Data encompasses a wide variety of metrics, of course, from customer lists that might overlap to sales resources to warehouse and inventory information to costs and pricing, and much more. A thoroughly planned integration across all those areas is a big undertaking, which is perhaps why many organizations simply hope for the best in that post-merger environment … and why so many fail. 

What can go wrong? 

Failing to plan is planning to fail, as the saying goes, and the consequences of poor data integration can affect the new organization in some fundamental ways: 

Wasted time and energy: Duplicate or incomplete data and the frustration of manual processes to marry disparate systems can take a huge toll on productivity. And it doesn’t stop there, as those frustrations can have a direct impact on morale, never more vital than in today’s employee engagement crisis. 

Customer experience: Few things will annoy customers more than when your ability to serve them takes a hit due to data quality issues. The last thing any business needs in this (or any) economy is clients wondering whether they need to find a new solution because their needs aren’t being met. 

Decision making: It’s impossible to know where you’re going if you can’t tell where you are now.

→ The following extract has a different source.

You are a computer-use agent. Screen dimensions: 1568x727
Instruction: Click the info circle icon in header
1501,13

Data that’s out of date or not actionable impedes planning and nimble, proactive decision making. 

Getting it right 

Proper data integration starts with a comprehensive understanding of data and systems for each organization, and that means asking questions around the skills possessed by each entity, the tools and technologies already in place, where those areas overlap between the two organizations and where there will still be gaps. The ideal result is a plan that eliminates both those gaps and any redundancies. 

It’s worth noting that these questions need to be asked not just of upper management but all the way to the front lines. There are often substantial differences between management perceptions and front-line realities in regard to exactly what the existing systems are capable of and how they’re being used. 

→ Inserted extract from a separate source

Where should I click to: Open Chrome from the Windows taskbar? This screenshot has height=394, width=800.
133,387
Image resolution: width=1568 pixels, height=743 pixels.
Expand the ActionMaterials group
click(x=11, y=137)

In some cases, this process reveals substantial gaps that will still exist post-transaction. That might require pressing the proverbial reset button and finding technological solutions that are lacking in both organizations. It’s far better to discover this now and to know it needs to be addressed than to find those gaps after large amounts of time and money have been invested in integrating systems. A prime example of this is when we encounter two organizations that are still using local server-based applications or storage when a move to cloud solutions might offer multiple advantages.  

At the time of the transaction, it’s a safe bet that at least some employees will have to learn systems or processes they haven’t used previously. Again, that makes it the right time for deploying new systems across the board if necessary. Figuring this out later, after those team members have already had to change their behaviors once, is a surefire recipe for employee disengagement. 

It’s easy to view all this as a series of large challenges, and it is. But these moments are also opportunities to not only avoid pain and pitfalls but to create a new organization that is greater than the sum of its parts.